# Acer Aspire Predator G5900 ?



## GTAzocker (20. August 2011)

Was haltet ihr von dem Acer Aspire Predator G5900für 799 € vom Media Markt ??
Prozessor : i5-760
Grafikkarte : GeForce GTX 480
Festplatte : 1 Tb
Arbeitsspeicher : 6 GB DDR 3 SDRAM...


----------



## -<I am weasel>- (20. August 2011)

cpu, mainboard und gpu sind von der letzten generation, das geht für den selben preis neuer und schneller. alias i5 2500k....


----------



## Apfelringo (20. August 2011)

Blos nicht kaufen!
lieber selber zusammenstellen lassen und bei alternate oder hardwareversand bestellen.


----------



## quantenslipstream (20. August 2011)

Ist veraltet, würde ich nicht mehr kaufen.


----------



## Dr Bakterius (20. August 2011)

Veraltet, Verarbeitung naja alles auf sehr kleinem Raum usw. Da würde ich lieber bei den renomierten Händlern Händlern bauen lassen oder zb einen Gamingrechner der PCGH bei Alternate auswählen der in den Preisrahmen paßt


----------



## GTAzocker (20. August 2011)

Ja aber bei dem vom Media Markt hat man halt auch 2 Jahre garantie und bei den Online-gekauften nicht oder ?


----------



## quantenslipstream (20. August 2011)

Du bekommst 2 Jahre Gewährleistung, die ist gesetzlich festgelegt, egal wo du kaufst.


----------



## marcely0 (20. August 2011)

Ich mach dir mal Einen Vorschlag für 800€:
CPU: Intel Core i5-2500k
MoBo: AsRock Z68 Pro3
Grafikkarte: (Falls FullHD) ASUS GTX560Ti
Arbeitsspeicher: TeamGroup Elite DIMM Kit 8GB
CPU Kühler: EKL Alpenföhn Nordwand
Netzteil: Antec High Current Gamer 520w
SSD: Crucial m4 128GB
Gehäuse: Welches dir gefällt.
Festplatte: Samsung SpinPoint F3 1000GB

----------
Nicht übertaktbar:
CPU: Intel Core i5 2400
Kühler: Boxed
MoBo: AsRock H61iCafe

MfG


----------



## Dr Bakterius (20. August 2011)

2 Jahre Garantie / Gewährleistung sind generell Pflicht. Trotzdem paßt das System nicht, eine GTX 480 in so einer Keksdose da kann man sich gleich die Trommelfelle durchstechen lassen. Das Teil ist kein Schnäppchen


----------



## quantenslipstream (20. August 2011)

Das sind halt alles Kram, der raus muss, deswegen wird das noch verkloppt.
Die 480 ist sicher noch im Referenzdesign und dann heizt sich das Plastik Gehäuse schön auf und wird laut.


----------



## meratheus (20. August 2011)

- _Gesammelte Daten_:
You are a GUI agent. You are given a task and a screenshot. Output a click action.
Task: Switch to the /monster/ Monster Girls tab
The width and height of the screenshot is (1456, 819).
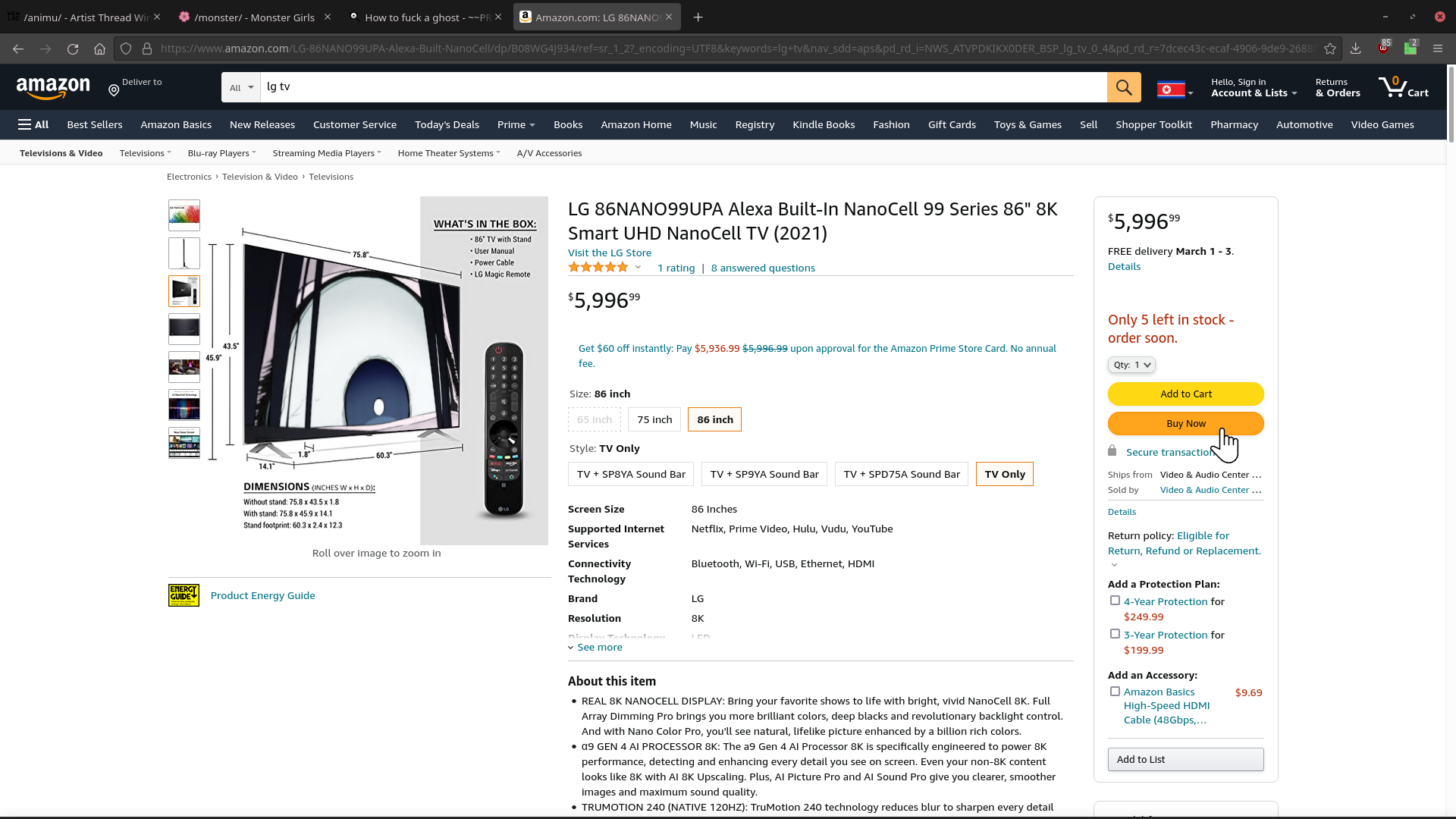click(254, 17)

- _Aufgaben_:
• a. Zitieren Sie aus dem Forumsthread zum Acer Aspire Predator G5900 den Abschnitt von „cpu, mainboard und“ bis einschließlich „oder hardwareversand bestellen.“.
• b. Beantworten Sie anhand des Forumsthreads zum Acer Aspire Predator G5900 folgende Fragen:
(i) Welche Grafikkarte ist laut Eröffnungsbeitrag im Acer Aspire Predator G5900 verbaut?
(ii) Zu welchem Preis wird das Gerät bei Media Markt angeboten?
(iii) Welches Mainboard nennt marcely0 für die nicht übertaktbare Variante?

- _Schriftliche Antworten_:
• a.
cpu, mainboard und gpu sind von der letzten generation, das geht für den selben preis neuer und schneller. alias i5 2500k....


----------



## Apfelringo (20. August 2011)

Blos nicht kaufen!
lieber selber zusammenstellen lassen und bei alternate oder hardwareversand bestellen.

• b.
(i) GeForce GTX 480
(ii) 799 €
(iii) AsRock H61iCafe